La tensión era palpable: las tropas regulares estaban al mando de Omendap y marcharían cuando él les diera la orden. En cambio, los mercenarios respondían a las órdenes de Rahimere y él los hacía avanzar poco a poco, como una manera de presionar a los ocupantes del palacio. Mientras los regimientos de élite y los escuadrones de carros de guerra continuaran leales a la corona, estos auxiliares, que sólo peleaban por dinero, no moverían un dedo.

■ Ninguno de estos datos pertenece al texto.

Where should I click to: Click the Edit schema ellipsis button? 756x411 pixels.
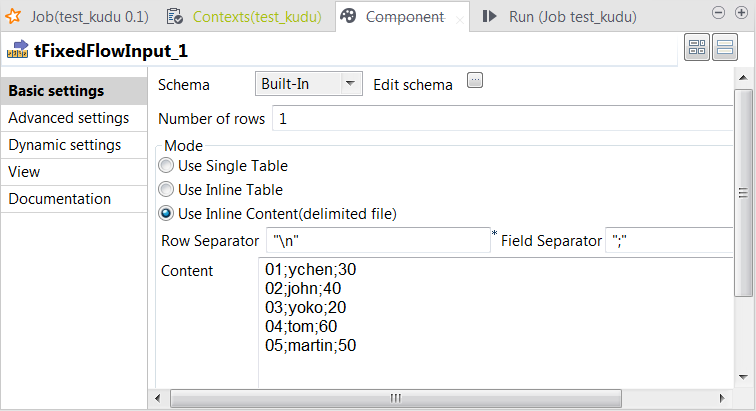pyautogui.click(x=475, y=82)
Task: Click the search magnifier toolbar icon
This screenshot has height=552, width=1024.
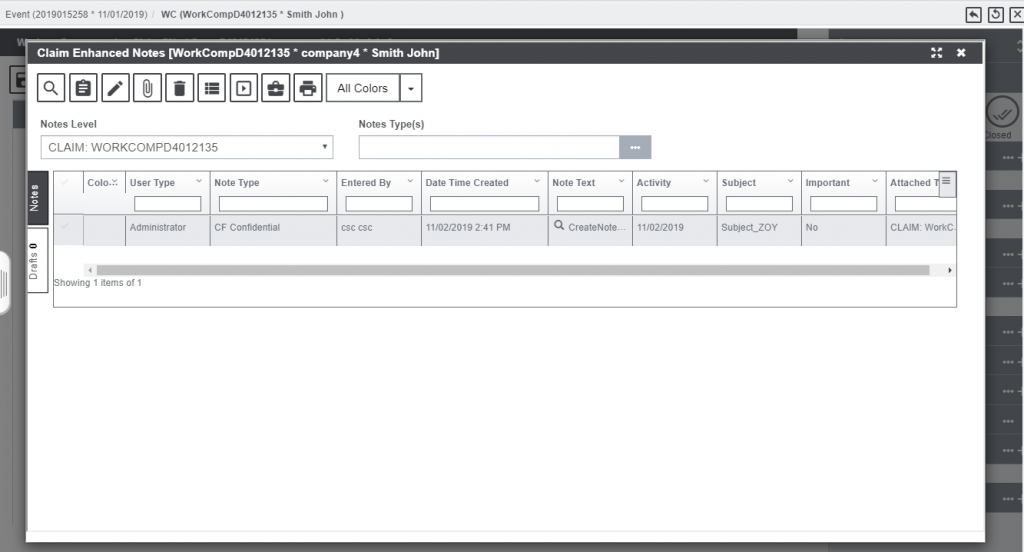Action: tap(51, 88)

Amerotke llegó a las puertas de la muralla y volvió la vista. Si Rahimere decidía atacar, se dijo, el palacio caería en el acto. La revuelta se propagaría como el fuego, y la chusma abandonaría las misérrimas viviendas junto al río para lanzarse al saqueo. ¿Qué podría hacer él? No se impartiría justicia y la masa sin ninguna duda atacaría las residencias y mansiones en las afueras de la ciudad. No habría ningún santuario seguro. Amerotke pensó en sus amigos en Menfis e incluso en los comandantes de las guarniciones río abajo; tenía que hacer planes.

Amerotke abandonó los terrenos del palacio y caminó por la ancha avenida. Las antorcha, atadas a los postes, disipaban la oscuridad, ayudadas por la luz de la luna llena que flotaba como un disco de plata en el cielo azul oscuro. No percibió ninguna tensión en el lugar. La muchedumbre noctámbula, como de costumbre, estaba más preocupada con las compras y las ventas, aprovechándose del buen tiempo y la promesa de excelentes cosechas. Un grupo de sacerdotes vestidos de blanco pasó por su lado, con el estandarte de Amón-Ra en la vanguardia. Los escoltaban unos cuantos mercenarios, Amerotke se detuvo para permitir el paso de una procesión funeraria. Los miembros de una familia que había perdido a su gato se habían afeitado las cejas, como dictaba la costumbre, y llevaban la momia del animal en un ataúd hasta el Nilo para transportarlo hasta la necrópolis de los gatos en Bubastis. La familia había alquilado plañideras profesionales que se echaban cenizas sobre las cabeza, y caminaban delante de la procesión, levantando grandes nubes de polvo. Las plañideras no interrumpían ni un instante sus conmovedores sollozos e imploraban a los dioses que el gato viajara al oeste y que, cuando llegara la hora, se reuniera en el paraíso con sus amos.